[CFP] Language Documentation Collections: Assessment and Recognition

I’m very happy to share some information about an upcoming special collection that I’m contributing to and one which should be of interest to Docling members. If you are considering submitting or have any questions, feel free to send me a message! Here is the full call for papers.

And hope you have a happy Friday :sunflower:




Language Documentation Collections: Assessment and Recognition


In reaction to the rapid decline in linguistic diversity around the world, there has been a broad call for the increased allocation of resources and efforts to support the documentation of endangered languages and linguistic practices, and furthermore the active participation of speech communities in the documentation process (Himmelmann, 1998; Rice, 2011). This is reflected in the emergence of journals, conferences and workshops, as well as funding agencies and programs dedicated to supporting the discipline of language documentation.

Despite these encouraging developments, the lack of “guidelines and metrics for evaluating data creation, curation, sharing, and re-use” (Berez-Kroeker et al., 2018) poses a significant challenge for practitioners of language documentation, who often struggle to earn recognition from the academic community for the documentary records that they produce (Riesberg, 2018), reflecting a discipline-specific manifestation of broader lack of recognition of the merit of open scholarship for review and hiring (Alperin et al. 2019). There is an expressed need specifically for peer-review of documentary outputs, but no established standards for doing so (Thieberger et al., 2016; LSA Executive Committee, 2018; Woodbury, 2014; Haspelmath and Michaelis, 2014).

The aim of this Special Collection of the Journal of Open Humanities Data (JOHD) is to develop a detailed outline of what an effective peer-review process for documentary materials might look like, and how such a system would foster better recognition for these materials in academic evaluation systems such as in hiring, promotion, and tenure.

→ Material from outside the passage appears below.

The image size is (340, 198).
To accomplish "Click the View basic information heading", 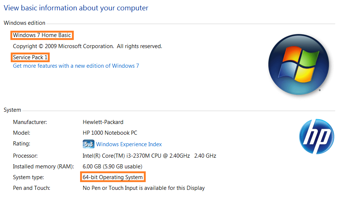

We welcome contributions that explore assessment criteria and procedures, as well as peer-authored reviews and curator-authored case studies of documentary materials.

Submissions on the following topics and related areas are encouraged:

  • Articles discussing models of assessment for:

  • Applications of levels of access (e.g. Open Access, restricted access, sensitive materials, community access) and associated intellectual property information and reusability

  • Data organization, quality of collection description, and artifact metadata

  • Quantity, quality, and modality of the artifacts included in the collection

  • File formats and software dependencies

  • Comprehensiveness of the documentary record (e.g. diversity of speakers, speech genres, and speaker interactivity)

  • Provenance of the collection, lifecycle and evolution of the data, version control and history, long-term preservation.

  • Capacity for reuse of language documentation data for cross-disciplinary endeavors

  • Articles discussing assessment procedures and recognition, such as:

  • Contextual assessment which takes social, technological, and linguistic factors into account

  • The roles of individual reviewers and/or authoritative bodies in conducting assessment and promoting recognition and reuse of materials

  • Assessment by community members and other non-academic peers

  • Internal assessment procedures in use by language archives

  • Assessment at multiple developmental stages of the documentary record

  • Labor issues and reward systems for performing assessments

  • The role of assessment in improving recognition of documentary materials or contributing to the further development of the materials (i.e. users as curators)

  • Variation in regional or national assessment standards

  • Peer-authored reviews or curator-authored case studies of documentary materials that illustrate or engage with one or more of the above points.

Submission Instructions

All submissions should be 3,000-6,000 words in length (references not included), and will be considered full length research papers in the JOHD submission system. The deadline for submissions to this special collection is July 1st, 2021. Manuscripts will be sent for single-blind peer review after editorial consideration, and accepted papers will be published online in the journal’s special collection. Please follow the submission guidelines to submit your manuscript and please indicate that you are submitting to the special collection on Language Documentation in your cover letter.

1 Like

Wow, this looks great. If only I had not taken a solemn vow of monogamy to my dissertation I would take a shot myself!